**Exercícios a resolver:**
1. Responda com base no texto sobre os ancestrais:
(a) Segundo o texto, quais áreas do conhecimento mostram a importância da ancestralidade?
(b) Em Cem Anos de Solidão, quem diz "Não se é de um lugar enquanto não se tenha um morto embaixo da terra" e a quem?
(c) No filme Narradores de Javé, o que obriga a população a deixar sua antiga cidade?
2. Prossiga o texto sobre os ancestrais a partir do ponto em que ele termina.

**Trecho fornecido:**

──────────────────────────────

Nossos mortos e ancestrais: a força que vem deles, com ou sem religião.
Tenho Lido

Nossos mortos e ancestrais: a força que vem deles, com ou sem religião.

Não importa se você segue uma religião - qualquer uma - ou não. Se é ateu ou não. É indiferente se você acredita em vida após a morte. São a

  • Publishednovembro 2, 2021

Não importa se você segue uma religião – qualquer uma – ou não. Se é ateu ou não. É indiferente se você acredita em vida após a morte. São a Antropologia e as ciências sociais que mostram a importância da ancestralidade em nossa força como seres humanos e como comunidades, e sua importância à nossa liberdade de escolhas e à saúde emocional.

“Não se é de um lugar enquanto não se tenha um morto embaixo da terra”. Assim responde José Arcadio Buendía à sua mulher Úrsula, em Cem Anos de Solidão.

É a ancestralidade que nos fortalece em comunidade. A veneração aos ancestrais é universal, segundo a Antropologia, tendo estado presente, em diferentes graus, em todas as civilizações estudadas. O conceito de alma foi desenvolvido ainda pelos seres humanos primitivos, e nos chegou às civilizações mais avançadas: Japoneses, chineses, africanos, europeus, ameríndios, incas, hebreus, todos.

Tradicionalmente, toda cidade tem no cemitério um dos lugares mais importantes e respeitados. No filme Narradores de Javé, quando a população é obrigada a deixar sua antiga cidade que uma barragem do progresso faria inundar, é no cemitério com seus antepassados que está a maior preocupação. É tocante ouvir a antítese indignada de uma moradora: “Nossos mortos vão viver debaixo d’água? Não pode!” (1h21’).

──────────────────────────────

**Material fornecido:**
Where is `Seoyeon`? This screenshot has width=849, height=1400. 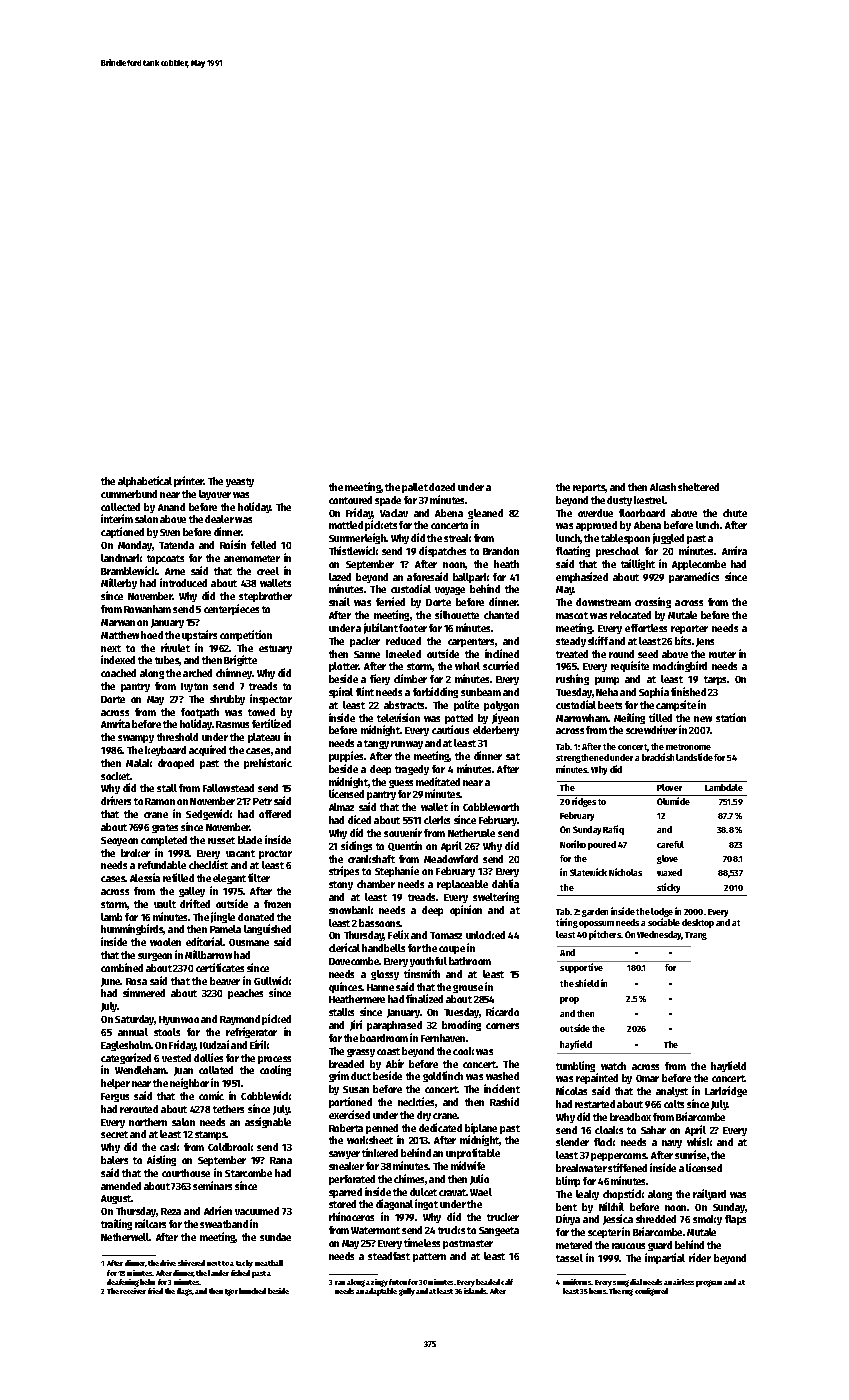 Seoyeon is located at coordinates (119, 841).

──────────────────────────────

**Respostas dos exercícios:**
1.
(a) A Antropologia e as ciências sociais.
(b) José Arcadio Buendía, à sua mulher Úrsula.
(c) Uma barragem que faria a cidade inundar.

2.
Em As Velhas, Tari Januária quer dar a cada filho uma faca com cabo feito dos ossos do pai: “Que filho não seria valente com o osso dele na mão?”.

Mas que força é essa que os ancestrais conferem a essas todas civilizações? De acordo com Fritjof Capra, é a força do pertencimento – a uma comunidade, a uma rede de sabedoria, proteção e afeto; aí está a base do desenvolvimento da cultura e é essa força que permite a uma comunidade recriar e recriar-se no que foi denominado “autopoiésis” pelos chilenos Varela e Maturana: a capacidade de criar-se, resistir, reinventar-se para permanecer. Esse pertencimento é fonte também de saúde emocional.

Nas grandes cidades, vamos perdendo essa força. Reverenciam-se os mortos apenas pela perda, não mais por seu legado; não mais nos valores herdados ou na força do pertencimento; apenas no sobrenome, nos bens e na lembrança do afeto perdido.

Sem aqueles laços do pertencimento autopoiético, somos mais individualistas e menos comunitários, mais consumistas e mais sujeitos às manipulações midiáticas.

Nisso, nossos mortos e ancestrais nos podem ajudar, se nós o permitirmos.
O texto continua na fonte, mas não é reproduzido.